Directions for this task —
In the entries below, count the lines that include the word "above" and reply with the number alone.

[Stored items]
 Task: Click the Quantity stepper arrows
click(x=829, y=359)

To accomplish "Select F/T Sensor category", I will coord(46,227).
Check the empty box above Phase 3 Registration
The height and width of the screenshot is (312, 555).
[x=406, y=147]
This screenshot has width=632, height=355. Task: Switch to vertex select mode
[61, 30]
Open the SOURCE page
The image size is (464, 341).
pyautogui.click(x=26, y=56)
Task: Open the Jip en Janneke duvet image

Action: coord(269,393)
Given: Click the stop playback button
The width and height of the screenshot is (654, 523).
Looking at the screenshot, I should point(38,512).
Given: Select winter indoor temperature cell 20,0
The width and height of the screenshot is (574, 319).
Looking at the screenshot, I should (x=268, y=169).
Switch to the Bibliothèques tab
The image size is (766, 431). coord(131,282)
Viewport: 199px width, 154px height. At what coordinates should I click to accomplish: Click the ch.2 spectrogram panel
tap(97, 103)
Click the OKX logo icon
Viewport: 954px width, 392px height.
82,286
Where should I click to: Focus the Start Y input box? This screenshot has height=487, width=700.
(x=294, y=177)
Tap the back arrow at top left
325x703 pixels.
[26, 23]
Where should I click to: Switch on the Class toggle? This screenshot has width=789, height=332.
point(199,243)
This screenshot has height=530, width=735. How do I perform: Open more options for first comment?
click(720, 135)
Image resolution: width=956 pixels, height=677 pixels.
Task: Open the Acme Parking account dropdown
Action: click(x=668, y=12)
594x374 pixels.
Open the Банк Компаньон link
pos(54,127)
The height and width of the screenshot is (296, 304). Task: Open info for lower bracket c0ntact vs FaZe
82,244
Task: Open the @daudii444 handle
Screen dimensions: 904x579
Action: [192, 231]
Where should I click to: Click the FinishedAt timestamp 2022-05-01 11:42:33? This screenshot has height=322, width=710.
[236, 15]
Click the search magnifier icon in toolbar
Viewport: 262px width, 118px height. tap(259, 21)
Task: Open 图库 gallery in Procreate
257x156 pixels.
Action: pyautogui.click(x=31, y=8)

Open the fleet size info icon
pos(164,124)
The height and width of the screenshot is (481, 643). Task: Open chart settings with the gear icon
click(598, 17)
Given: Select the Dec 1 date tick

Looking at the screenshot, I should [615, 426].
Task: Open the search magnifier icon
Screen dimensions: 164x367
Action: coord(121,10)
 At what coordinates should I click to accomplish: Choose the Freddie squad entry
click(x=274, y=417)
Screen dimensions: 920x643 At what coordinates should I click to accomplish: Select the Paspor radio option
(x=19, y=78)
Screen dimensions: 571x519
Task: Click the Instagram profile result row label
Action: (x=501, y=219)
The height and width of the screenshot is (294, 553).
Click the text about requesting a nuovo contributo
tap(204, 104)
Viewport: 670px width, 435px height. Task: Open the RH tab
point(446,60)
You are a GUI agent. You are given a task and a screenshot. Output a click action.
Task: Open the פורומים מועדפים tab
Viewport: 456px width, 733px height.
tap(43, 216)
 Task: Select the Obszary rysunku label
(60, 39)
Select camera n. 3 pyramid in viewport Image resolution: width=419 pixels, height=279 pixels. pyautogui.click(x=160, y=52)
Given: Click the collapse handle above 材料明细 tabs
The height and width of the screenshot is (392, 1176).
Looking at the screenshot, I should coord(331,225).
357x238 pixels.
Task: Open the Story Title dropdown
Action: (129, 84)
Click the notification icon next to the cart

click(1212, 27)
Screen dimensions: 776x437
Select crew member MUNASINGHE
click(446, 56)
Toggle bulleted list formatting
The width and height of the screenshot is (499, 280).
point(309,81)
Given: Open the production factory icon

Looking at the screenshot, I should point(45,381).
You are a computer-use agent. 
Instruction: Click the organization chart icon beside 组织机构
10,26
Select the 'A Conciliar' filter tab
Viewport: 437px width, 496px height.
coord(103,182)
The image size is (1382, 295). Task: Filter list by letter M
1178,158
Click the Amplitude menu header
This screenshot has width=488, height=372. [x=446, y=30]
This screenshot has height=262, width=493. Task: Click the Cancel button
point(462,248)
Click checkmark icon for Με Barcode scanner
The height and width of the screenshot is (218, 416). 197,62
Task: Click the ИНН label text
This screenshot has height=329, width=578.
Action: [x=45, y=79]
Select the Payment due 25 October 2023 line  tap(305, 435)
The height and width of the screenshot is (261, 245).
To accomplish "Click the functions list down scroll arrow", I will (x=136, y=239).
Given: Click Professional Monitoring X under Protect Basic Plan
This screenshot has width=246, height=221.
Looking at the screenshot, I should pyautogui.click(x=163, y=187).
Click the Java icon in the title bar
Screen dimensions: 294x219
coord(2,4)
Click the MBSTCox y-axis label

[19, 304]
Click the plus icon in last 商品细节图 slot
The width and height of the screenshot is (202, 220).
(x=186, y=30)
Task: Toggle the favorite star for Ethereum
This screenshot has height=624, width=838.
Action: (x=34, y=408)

Result —
2